* _ASSIGNMENT_: Report every line of the records below that includes the string "will".

* _DATA RECORDS_:
§

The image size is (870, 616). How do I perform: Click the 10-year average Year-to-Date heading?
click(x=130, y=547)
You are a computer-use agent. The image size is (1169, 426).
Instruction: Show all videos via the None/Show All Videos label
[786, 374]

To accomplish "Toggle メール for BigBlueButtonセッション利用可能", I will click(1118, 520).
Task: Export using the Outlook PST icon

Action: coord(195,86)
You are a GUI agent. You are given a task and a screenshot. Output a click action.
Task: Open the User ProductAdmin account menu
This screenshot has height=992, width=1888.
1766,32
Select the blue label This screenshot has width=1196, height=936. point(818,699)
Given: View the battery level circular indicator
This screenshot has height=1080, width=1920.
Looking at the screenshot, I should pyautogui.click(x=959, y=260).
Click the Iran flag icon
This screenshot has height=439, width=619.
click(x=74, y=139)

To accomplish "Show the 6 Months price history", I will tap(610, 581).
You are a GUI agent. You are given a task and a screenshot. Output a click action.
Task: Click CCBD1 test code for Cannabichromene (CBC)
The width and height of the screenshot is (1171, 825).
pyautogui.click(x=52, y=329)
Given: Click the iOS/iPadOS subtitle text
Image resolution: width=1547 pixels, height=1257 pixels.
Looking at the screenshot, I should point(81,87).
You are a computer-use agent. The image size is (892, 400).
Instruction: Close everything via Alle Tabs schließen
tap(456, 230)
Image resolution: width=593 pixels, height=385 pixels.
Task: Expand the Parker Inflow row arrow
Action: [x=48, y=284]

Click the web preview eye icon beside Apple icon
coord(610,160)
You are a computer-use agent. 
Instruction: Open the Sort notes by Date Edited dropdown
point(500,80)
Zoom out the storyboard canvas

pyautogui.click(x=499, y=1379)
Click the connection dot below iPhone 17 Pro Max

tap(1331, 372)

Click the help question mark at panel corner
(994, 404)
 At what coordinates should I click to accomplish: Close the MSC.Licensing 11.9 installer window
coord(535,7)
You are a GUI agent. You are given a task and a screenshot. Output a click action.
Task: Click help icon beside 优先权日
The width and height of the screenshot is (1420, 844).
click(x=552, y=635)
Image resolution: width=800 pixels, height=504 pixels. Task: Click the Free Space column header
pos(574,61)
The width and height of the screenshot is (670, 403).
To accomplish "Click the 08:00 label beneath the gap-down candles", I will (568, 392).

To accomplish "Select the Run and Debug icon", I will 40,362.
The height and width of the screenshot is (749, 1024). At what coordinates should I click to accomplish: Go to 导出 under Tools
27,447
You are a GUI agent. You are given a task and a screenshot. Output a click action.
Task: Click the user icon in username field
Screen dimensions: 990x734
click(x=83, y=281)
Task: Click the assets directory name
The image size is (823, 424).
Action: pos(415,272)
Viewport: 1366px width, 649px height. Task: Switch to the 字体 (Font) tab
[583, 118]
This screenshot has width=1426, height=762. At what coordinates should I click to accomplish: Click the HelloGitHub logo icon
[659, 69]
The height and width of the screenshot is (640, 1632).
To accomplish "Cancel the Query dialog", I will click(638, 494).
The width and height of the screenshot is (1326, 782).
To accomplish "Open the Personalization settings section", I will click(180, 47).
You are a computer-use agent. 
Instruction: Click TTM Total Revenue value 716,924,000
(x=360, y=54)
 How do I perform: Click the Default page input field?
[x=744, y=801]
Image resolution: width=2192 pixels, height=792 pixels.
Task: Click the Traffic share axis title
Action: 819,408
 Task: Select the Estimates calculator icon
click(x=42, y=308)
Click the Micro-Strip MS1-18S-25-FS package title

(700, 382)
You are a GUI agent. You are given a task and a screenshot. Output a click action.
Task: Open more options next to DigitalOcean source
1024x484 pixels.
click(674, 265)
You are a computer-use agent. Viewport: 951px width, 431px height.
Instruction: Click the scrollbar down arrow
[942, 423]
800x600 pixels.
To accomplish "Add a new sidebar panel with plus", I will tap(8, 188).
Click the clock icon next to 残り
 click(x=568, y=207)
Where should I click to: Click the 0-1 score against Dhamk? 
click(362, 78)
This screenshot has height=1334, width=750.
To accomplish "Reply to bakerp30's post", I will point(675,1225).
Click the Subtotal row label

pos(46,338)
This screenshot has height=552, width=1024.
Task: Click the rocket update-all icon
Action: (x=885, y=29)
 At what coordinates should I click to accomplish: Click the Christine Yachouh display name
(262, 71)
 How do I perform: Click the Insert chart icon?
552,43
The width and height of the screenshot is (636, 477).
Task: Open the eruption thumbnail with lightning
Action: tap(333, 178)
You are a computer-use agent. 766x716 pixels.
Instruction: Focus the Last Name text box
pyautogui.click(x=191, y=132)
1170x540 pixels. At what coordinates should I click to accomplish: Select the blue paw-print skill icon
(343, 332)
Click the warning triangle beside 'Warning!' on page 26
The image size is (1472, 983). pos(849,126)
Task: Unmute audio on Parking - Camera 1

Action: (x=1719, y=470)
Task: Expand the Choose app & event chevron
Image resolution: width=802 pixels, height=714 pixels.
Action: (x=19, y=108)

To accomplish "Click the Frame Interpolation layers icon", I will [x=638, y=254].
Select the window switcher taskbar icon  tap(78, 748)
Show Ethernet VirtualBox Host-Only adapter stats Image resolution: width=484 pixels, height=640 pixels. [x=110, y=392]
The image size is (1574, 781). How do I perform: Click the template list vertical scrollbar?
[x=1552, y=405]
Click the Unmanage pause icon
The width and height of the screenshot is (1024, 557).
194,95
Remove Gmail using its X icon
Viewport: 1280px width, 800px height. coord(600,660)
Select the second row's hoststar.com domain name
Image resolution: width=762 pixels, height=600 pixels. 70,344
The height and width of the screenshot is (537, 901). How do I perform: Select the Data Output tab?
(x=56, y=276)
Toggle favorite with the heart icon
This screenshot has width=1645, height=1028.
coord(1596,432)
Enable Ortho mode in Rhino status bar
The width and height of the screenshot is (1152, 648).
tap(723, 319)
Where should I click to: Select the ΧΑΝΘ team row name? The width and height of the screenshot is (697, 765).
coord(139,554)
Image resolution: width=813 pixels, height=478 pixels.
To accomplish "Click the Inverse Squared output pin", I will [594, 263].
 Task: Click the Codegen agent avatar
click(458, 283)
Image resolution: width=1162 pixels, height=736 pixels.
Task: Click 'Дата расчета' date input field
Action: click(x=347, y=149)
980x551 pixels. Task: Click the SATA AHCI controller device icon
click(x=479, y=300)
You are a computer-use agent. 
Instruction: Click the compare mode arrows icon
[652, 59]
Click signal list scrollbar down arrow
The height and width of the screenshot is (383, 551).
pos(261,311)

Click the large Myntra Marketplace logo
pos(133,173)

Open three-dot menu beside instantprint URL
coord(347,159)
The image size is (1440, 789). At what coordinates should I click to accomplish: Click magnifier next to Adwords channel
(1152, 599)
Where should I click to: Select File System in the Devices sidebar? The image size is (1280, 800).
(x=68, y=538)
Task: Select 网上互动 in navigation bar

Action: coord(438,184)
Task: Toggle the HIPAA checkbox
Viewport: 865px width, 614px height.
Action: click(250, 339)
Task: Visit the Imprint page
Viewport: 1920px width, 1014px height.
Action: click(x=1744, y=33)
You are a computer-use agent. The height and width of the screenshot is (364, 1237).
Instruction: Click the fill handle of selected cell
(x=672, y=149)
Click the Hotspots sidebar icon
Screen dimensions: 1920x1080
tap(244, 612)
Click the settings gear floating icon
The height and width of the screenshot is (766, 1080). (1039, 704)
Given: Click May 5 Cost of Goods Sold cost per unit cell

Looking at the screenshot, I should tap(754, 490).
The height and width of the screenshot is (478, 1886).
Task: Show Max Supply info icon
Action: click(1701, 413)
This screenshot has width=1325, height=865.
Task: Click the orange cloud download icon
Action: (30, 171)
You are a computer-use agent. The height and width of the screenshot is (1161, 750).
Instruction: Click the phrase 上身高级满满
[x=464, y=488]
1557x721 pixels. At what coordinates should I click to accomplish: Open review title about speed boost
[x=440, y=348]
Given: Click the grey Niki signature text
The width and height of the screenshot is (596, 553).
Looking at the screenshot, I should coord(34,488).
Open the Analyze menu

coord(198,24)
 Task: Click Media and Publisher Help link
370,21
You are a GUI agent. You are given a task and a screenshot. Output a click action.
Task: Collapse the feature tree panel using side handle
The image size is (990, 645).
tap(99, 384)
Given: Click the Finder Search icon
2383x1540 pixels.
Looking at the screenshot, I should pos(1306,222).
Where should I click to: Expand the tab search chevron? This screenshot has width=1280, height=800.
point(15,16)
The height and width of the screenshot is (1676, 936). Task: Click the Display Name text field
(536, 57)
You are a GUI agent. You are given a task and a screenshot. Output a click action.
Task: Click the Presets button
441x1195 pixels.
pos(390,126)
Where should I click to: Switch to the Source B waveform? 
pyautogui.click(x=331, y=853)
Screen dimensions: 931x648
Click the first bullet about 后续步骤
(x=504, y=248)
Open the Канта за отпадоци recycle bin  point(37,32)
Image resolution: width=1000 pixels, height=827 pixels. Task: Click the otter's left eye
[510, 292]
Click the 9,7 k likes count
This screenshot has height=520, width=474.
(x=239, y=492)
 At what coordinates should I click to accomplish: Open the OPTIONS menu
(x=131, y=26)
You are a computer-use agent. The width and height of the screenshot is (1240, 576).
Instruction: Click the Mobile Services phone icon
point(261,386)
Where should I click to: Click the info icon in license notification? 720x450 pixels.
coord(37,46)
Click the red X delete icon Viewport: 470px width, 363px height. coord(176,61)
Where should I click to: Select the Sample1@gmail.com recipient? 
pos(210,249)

§

* _THE COMPLETED TASK_:
To accomplish "Toggle メール for BigBlueButtonセッション利用可能", I will click(1118, 520).
To accomplish "Show the 6 Months price history", I will tap(610, 581).
To accomplish "Click the 08:00 label beneath the gap-down candles", I will (568, 392).
To accomplish "Select the Run and Debug icon", I will 40,362.
To accomplish "Cancel the Query dialog", I will click(638, 494).
To accomplish "Open the Personalization settings section", I will click(180, 47).
To accomplish "Add a new sidebar panel with plus", I will tap(8, 188).
To accomplish "Reply to bakerp30's post", I will point(675,1225).
To accomplish "Click the Frame Interpolation layers icon", I will [x=638, y=254].
To accomplish "Click the Inverse Squared output pin", I will [594, 263].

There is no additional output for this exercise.